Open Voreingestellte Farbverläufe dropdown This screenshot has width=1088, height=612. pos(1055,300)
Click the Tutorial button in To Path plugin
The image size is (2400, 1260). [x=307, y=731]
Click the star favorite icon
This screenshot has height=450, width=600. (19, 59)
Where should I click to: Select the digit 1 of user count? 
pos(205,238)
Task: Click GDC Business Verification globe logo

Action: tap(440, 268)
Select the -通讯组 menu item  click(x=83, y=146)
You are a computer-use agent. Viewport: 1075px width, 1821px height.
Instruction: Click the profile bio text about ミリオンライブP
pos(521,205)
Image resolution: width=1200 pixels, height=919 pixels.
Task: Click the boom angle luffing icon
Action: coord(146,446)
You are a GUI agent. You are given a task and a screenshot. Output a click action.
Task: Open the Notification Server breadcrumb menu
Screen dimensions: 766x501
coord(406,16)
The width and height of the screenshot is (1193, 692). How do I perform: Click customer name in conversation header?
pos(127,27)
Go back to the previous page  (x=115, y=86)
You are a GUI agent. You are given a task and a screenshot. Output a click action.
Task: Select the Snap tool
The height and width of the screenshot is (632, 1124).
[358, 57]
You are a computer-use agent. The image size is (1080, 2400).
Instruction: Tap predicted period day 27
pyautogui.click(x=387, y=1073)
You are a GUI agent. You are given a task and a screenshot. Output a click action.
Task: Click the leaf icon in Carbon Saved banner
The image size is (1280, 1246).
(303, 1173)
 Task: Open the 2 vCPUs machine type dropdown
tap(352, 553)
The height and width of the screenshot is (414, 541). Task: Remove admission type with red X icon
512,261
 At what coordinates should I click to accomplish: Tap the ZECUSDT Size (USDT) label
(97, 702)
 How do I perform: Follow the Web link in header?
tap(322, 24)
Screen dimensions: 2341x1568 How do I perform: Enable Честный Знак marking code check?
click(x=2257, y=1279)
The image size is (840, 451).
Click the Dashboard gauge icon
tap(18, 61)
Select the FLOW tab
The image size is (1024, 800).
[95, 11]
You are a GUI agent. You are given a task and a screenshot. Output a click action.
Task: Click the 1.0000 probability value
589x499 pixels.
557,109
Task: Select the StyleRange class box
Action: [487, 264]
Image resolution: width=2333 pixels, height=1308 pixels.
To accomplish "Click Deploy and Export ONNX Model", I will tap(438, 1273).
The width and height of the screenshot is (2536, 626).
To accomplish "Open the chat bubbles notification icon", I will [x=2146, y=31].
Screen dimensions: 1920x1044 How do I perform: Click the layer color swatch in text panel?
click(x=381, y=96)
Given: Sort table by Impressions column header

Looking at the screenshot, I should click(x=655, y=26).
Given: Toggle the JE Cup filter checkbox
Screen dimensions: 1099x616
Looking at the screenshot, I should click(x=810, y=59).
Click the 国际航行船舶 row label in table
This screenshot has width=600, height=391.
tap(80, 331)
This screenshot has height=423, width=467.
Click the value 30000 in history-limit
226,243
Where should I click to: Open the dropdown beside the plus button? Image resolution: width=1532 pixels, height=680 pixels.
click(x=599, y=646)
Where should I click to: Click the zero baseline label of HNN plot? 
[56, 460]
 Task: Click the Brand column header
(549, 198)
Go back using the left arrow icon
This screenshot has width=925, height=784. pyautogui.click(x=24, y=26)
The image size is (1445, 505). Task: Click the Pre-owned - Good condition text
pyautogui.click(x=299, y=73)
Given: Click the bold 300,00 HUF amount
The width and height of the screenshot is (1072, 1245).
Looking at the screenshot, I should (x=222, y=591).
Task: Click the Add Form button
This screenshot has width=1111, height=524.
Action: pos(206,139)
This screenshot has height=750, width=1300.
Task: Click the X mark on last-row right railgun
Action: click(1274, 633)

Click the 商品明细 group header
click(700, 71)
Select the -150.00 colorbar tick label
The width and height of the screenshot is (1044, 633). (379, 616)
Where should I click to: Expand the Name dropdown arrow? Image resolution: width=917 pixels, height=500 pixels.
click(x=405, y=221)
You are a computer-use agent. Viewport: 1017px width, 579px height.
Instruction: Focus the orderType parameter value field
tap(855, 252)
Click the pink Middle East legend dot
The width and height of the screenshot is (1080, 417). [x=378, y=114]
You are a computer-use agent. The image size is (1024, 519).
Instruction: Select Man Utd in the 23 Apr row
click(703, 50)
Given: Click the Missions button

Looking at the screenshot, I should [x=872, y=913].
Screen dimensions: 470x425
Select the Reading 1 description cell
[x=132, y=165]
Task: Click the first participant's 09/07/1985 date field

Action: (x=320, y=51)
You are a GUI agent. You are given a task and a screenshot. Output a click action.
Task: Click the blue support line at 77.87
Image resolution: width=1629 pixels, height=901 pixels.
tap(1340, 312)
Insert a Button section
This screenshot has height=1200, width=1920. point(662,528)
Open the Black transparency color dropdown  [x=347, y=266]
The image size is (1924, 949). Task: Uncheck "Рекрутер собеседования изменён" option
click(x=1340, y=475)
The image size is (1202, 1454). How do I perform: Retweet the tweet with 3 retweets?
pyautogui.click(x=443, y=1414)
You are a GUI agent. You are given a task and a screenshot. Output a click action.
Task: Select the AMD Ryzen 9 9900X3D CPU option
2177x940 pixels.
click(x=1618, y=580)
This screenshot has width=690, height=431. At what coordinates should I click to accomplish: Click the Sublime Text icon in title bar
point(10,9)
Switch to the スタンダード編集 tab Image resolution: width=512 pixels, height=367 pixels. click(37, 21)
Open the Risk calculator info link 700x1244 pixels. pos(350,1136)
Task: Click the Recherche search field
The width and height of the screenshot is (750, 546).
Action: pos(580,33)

#### WRITTEN EXERCISE
Reproduce, without alteration, the data above from its first line through the line containing "Action: coord(146,446)", including both of those lines.

#### EXERCISE RESULT
Open Voreingestellte Farbverläufe dropdown This screenshot has width=1088, height=612. pos(1055,300)
Click the Tutorial button in To Path plugin
The image size is (2400, 1260). [x=307, y=731]
Click the star favorite icon
This screenshot has height=450, width=600. (19, 59)
Where should I click to: Select the digit 1 of user count? 
pos(205,238)
Task: Click GDC Business Verification globe logo

Action: tap(440, 268)
Select the -通讯组 menu item  click(x=83, y=146)
You are a computer-use agent. Viewport: 1075px width, 1821px height.
Instruction: Click the profile bio text about ミリオンライブP
pos(521,205)
Image resolution: width=1200 pixels, height=919 pixels.
Task: Click the boom angle luffing icon
Action: coord(146,446)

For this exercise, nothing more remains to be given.